Proving \epsilon_0 is the Smallest Epsilon Number

[MathematicalPhysicist]

prove that $$\epsilon_0$$ is an $$\epsilon$$ number and that it's the smallest number.
$$\epsilon_0=\lim_{n<\omega}\phi(n)$$
$$\phi(n)=\omega^{\omega^{\omega^{...^{\omega}}}}$$ where $$\omega$$ appears n times.
an epsilon number is a number which satisfies the equation $$\omega^{\epsilon}=\epsilon$$.
for the first part of proving that it's an epsilon number i used the fact that $$1+\omega=\omega$$, for the second part I am not sure i understand how to prove it:
i mean if we assume there's a number smaller than $$\epsilon_0$$ that satisfy that it's an epsilon number, then $$\omega^{\epsilon^{'}}=\epsilon^{'}<\epsilon_0=\omega^{\epsilon_0}$$
i know that there exists a unique ordinal such that $$\epsilon_0=\epsilon^{'}+\alpha$$
if $$\alpha$$ is a finite ordinal then $$\epsilon_0=\epsilon^{'}$$ and it's a contradiction, but how to prove it when alpha isn't a finite ordinal?

 

[matt grime]

I don't know if this is at all valid in the theory of ordinals, but surely lims and exponentials commute, hence e_0 is an epsilon number.
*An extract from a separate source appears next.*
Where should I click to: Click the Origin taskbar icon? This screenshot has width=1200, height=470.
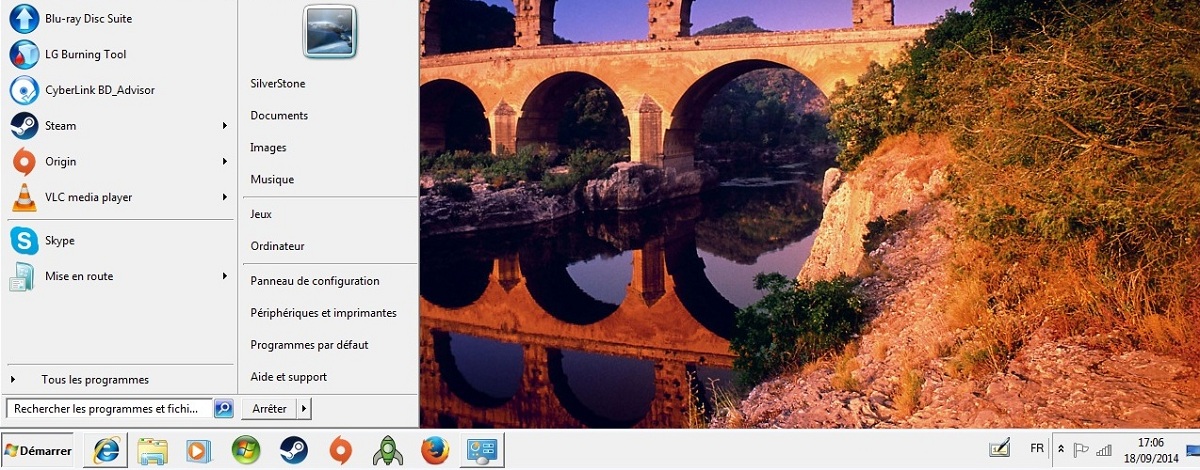[340, 451]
Secondly, if e is an epsilon number then e=w^e (=>w) = w^w^e (=>w^w) =... hence e must be greater than w, w^w, w^w, w^w^w,.. and therefore e must be greater thanor equal to the smallest ordinal larger than all of w, w^w, w^w^w, etc which is precisely e_0.

(This is exactly the same as showing that if t is larger than 0.9, 0.99, 0.999,... then t=>1.)